= European Lifelong Learning Indicators =

The development of the European Lifelong Learning Indicators (ELLI) is an initiative of the non-profit Bertelsmann Stiftung to monitor the state of lifelong learning in Europe. The main focus of the ELLI project is the ELLI Index. The ELLI index is an annually updated composite indicator summarizing the state of lifelong learning for European countries. The ELLI IT platform is an online portal that provides access to regional data related to learning and socio-economic outcomes in Europe.

==Index==

===Description===
The ELLI Index is an annual measure of lifelong learning at national and sub-national levels in Europe. The ELLI Index is a composite index created from several other variables. The variables used to create the ELLI Index describe the different learning environments of school, community, work and home life. The variables cover the range of ages from birth to post-retirement. The ELLI Index measures learning in four different domains taken from the UNESCO framework developed by Jacques Delors that include learning to know, learning to do, learning to live together and learning to be.

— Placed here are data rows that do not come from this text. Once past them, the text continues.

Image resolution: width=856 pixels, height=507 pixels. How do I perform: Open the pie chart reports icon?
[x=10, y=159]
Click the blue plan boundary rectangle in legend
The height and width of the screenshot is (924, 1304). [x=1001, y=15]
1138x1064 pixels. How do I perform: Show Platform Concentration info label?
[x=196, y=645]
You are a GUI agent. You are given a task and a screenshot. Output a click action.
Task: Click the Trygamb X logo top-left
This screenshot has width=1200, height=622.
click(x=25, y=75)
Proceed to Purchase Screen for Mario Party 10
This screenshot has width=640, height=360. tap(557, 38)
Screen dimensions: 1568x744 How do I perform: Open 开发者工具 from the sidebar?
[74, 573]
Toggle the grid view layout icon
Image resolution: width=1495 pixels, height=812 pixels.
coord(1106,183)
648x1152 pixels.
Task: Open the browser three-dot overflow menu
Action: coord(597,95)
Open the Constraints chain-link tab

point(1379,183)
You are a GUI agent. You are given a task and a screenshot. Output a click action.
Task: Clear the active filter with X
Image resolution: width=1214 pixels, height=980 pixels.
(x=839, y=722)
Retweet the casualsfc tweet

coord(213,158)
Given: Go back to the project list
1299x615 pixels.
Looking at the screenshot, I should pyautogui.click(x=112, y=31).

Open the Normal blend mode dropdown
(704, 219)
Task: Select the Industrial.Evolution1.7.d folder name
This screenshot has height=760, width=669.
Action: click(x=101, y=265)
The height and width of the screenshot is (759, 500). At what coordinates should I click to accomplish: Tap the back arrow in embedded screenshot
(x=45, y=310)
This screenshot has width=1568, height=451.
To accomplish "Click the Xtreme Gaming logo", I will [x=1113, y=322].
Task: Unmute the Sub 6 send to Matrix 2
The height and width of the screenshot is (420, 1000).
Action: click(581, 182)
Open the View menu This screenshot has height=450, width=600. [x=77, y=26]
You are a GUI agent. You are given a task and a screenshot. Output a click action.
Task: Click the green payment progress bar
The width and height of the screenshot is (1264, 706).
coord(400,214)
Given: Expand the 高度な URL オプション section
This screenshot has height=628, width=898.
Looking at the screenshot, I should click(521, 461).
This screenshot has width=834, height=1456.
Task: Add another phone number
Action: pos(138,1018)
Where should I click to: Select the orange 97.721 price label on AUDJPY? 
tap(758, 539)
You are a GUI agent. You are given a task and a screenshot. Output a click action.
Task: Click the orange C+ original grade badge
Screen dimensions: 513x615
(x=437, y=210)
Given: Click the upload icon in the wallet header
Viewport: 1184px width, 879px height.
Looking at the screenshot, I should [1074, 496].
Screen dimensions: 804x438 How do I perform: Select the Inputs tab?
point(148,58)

===Conceptual framework: UNESCO dimensions of learning===
The ELLI project references the conceptual framework developed by UNESCO's International Commission on Education for the Twenty-first Century under the leadership of Jacques Delors. Its report identifies four pillars of lifelong learning: "learning to know", "learning to do", "learning to live together" and "learning to be".

The conceptual framework of ELLI is a revised version of the UNESCO framework. The revisions are based on changes that reflect the European context and European policy environment and have been adapted according to existing data. The operationalization of the dimensions defined by UNESCO using data sources was developed by the Canadian Council on Learning for the Canadian Composite Learning Index (CLI).

==== Learning to know – the formal education system ====
The dimension of learning to know predominantly assesses the learning of young people within the formal education system. By including data on the formal system, ELLI measures the input and outcomes of the area in which most ministries of education allocate the majority of their budget and on which policy decision-making and policy directions currently place their emphasis. In terms of investment, this dimension contains indicators on total expenditure on education and training. The range of learning opportunities for formal education that are included in ELLI are pre-school, school, higher education and adult education institutions. This pillar also measures learning outcomes from traditional core disciplines such as math, science and reading in secondary schools, as well as completion and attainment rates for post-secondary education. The learning to know pillar covers the majority of the political priorities related to education as stated by European member states.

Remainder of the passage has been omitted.